Und was bedeutet dann der „systemische Ansatz“?

Begriffsdefinition Komplexität

Mir ist aufgefallen, dass das Wort „komplex“ derzeit recht inflationär verwendet wird. Und sehr oft ist eigentlich „kompliziert“ gemeint.

Was ist nun aber der Unterschied zwischen „komplex“ und „kompliziert“?

Kompliziertheit

Kompliziertheit

Kompliziertheit versteht sich als Maß an Unwissenheit und Nichtverstehen, welches allerdings erlernt werden kann. Das heißt, durch Erwerb von Wissen und Üben lassen sich komplizierte Sachverhalte und Situation letztlich auch beherrschen.

Ursache und Wirkung sind vorhanden (auch wenn das anfangs – weil eben „kompliziert“ – noch nicht so einfach zu erkennen ist).

Es gibt eine oder mehrere richtige Antworten.

Da das System vorhersehbar ist, können Vorgehensweisen geplant werden.

Als Metapher könnte ein Getriebe herangezogen werden. Das erste Zahnrad wird gedreht und bewegt, ggf. über eine mehrstufige, komplizierte Übersetzung ein anderes Zahnrad. Das heißt, die Bewegungen der Zahnräder sind genau vorhersehbar.

Komplexität

Komplexität

Komplexität beschreibt ein System mit etlichen unbekannten Parametern. Alles hängt irgendwie und vermutlich miteinander zusammen; alles ist im Fluss und wenig vorhersehbar.

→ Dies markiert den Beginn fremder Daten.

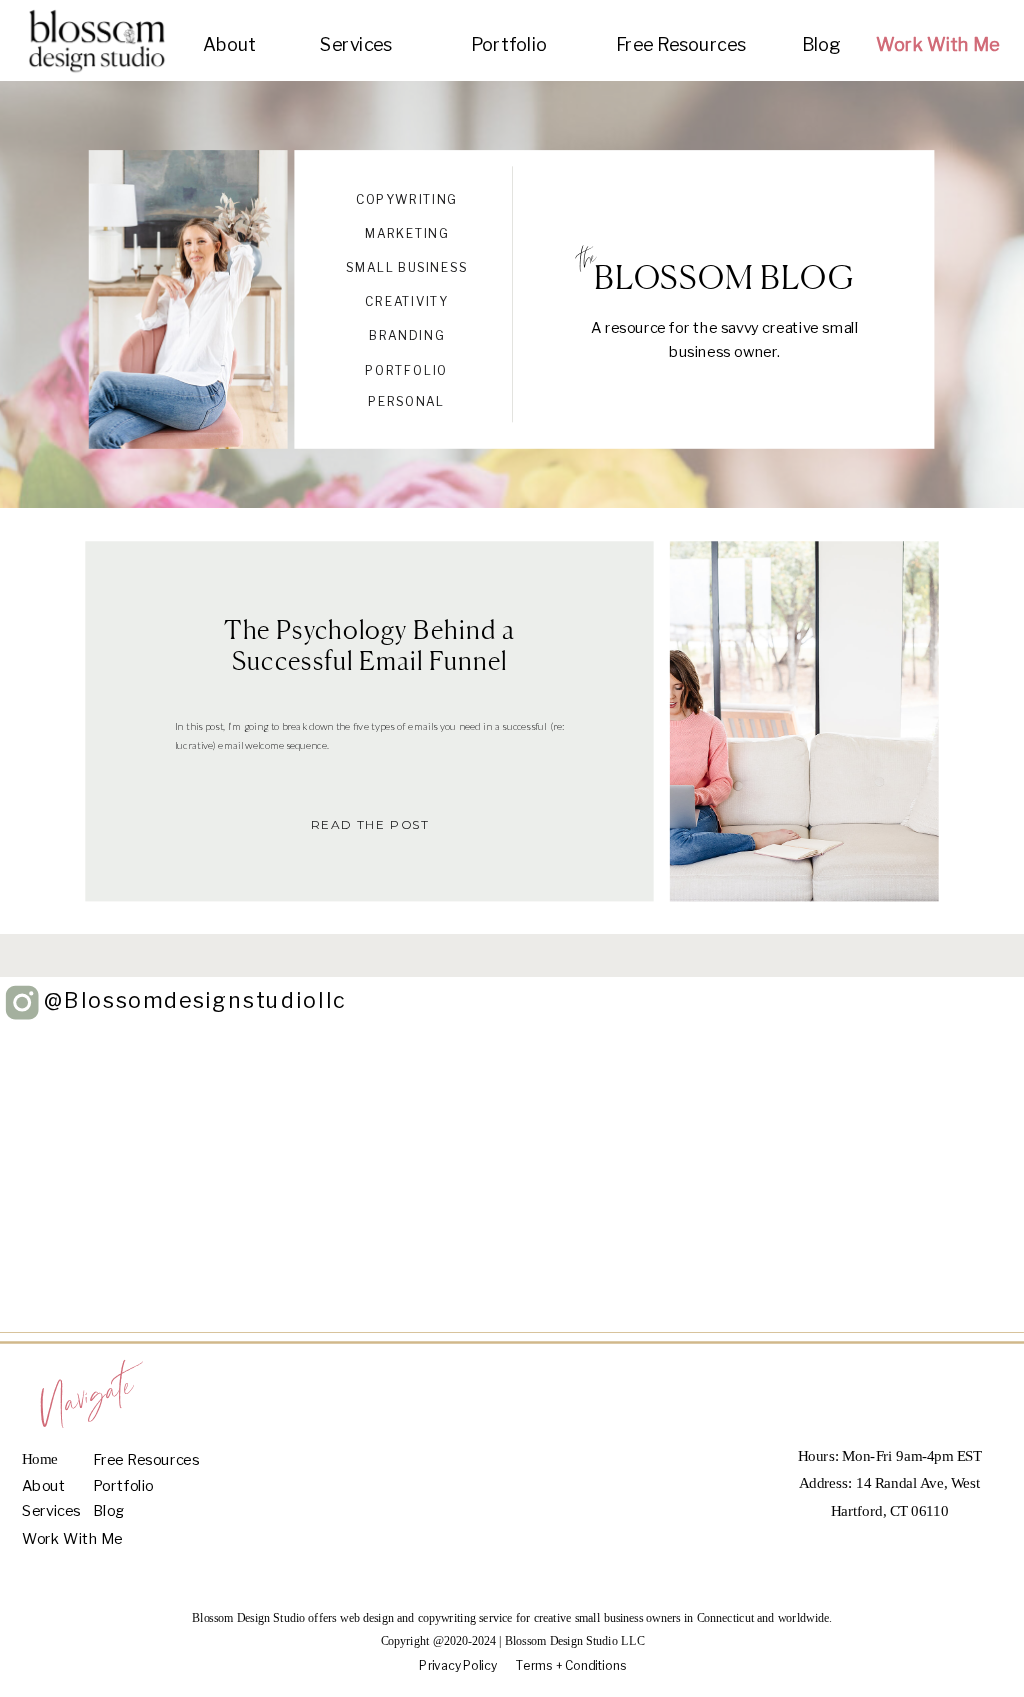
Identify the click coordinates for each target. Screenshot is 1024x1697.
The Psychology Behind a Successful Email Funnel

Es gibt viele konkurrierende Ideen und Zugkräfte, aber keine richtigen Antworten, vielmehr Orientierungsmuster, die man erkennen könnte.

Da das System wenig vorhersehbar ist, ist eine iterative (testende) Vorgehensweise sinnvoll.

Als Metapher könnte man sich ein Mobile vorstellen. Die exakten Bewegungen der einzelnen Elemente durch Anstupsen eines Elementes ist nur wenig vorhersehbar. Und wenn dann noch ein weiterer Parameter – z.B. der Wind – hinzukommt, wird die genaue Vorhersage noch schwieriger bis unmöglich. Außerdem hat der Stupser auf ein Element auch gleich Auswirkung auf viele weitere Elemente bzw. auf das ganze System.

Begriffsdefinition System

Laut dem Duden gilt: Ein System ist ein aus mehreren Teilen zusammengesetztes und gegliedertes Ganzes.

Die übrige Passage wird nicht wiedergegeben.